James Mullaney

Senior Lecturer in the Astronomy Group at the University of Sheffield

I am a research astronomer interested in developing new ways to extract useful information from large amounts of astronomical data.

My team's core research focusses on processing and analysing data from the world's most advanced telescopes to reveal the underlying connections between supermassive black holes and the galaxies that host them. To achieve this we exploit advanced statistical and computational techniques including Bayesian statistics, machine learning, and distributed data processing.

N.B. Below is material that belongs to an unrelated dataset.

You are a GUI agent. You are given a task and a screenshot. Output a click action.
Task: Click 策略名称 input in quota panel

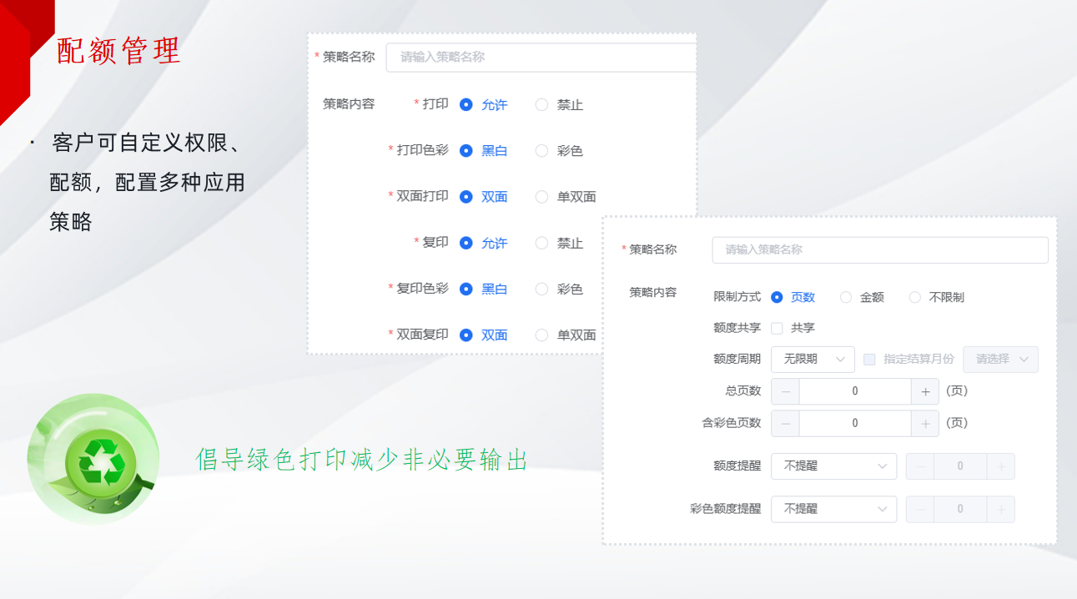tap(880, 250)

I am an enthusiastic teacher. We live in a fascinating Universe, and I enjoy sharing my love of learning about it with my students.

Two galaxies

Our team investigates how galaxies like our own Milky Way have grown and evolved over the past 13.6 billion years, by conducting surveys of galaxies to measure how they've changed over time. It's like a census, but our subjects contain billions of stars!

Handwritten mathematical equation

I deliver two lecture courses: Introduction to cosmology and Galaxy formation and evolution. I also supervise Level 3 astronomy projects, in which students conduct research using our 0.5m telescope on La Palma, and Level 4 astronomy research projects.

Person using a telescope

I am the study abroad tutor for the Department of Physics and Astronomy, helping our students spend a year studying in a different country. I am also the postgraduate tutor in the astronomy group, overseeing PhD student development and recruitment.